**What the task asks**
Retype each entry below, keeping every character the same.

Supplied data START

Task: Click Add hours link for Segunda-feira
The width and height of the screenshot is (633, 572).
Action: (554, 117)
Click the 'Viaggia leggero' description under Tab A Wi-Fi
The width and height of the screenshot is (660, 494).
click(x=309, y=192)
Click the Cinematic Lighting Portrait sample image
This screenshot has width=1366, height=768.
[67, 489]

Supplied data END

**Solution to the exercise**
Task: Click Add hours link for Segunda-feira
The width and height of the screenshot is (633, 572).
Action: (554, 117)
Click the 'Viaggia leggero' description under Tab A Wi-Fi
The width and height of the screenshot is (660, 494).
click(x=309, y=192)
Click the Cinematic Lighting Portrait sample image
This screenshot has width=1366, height=768.
[67, 489]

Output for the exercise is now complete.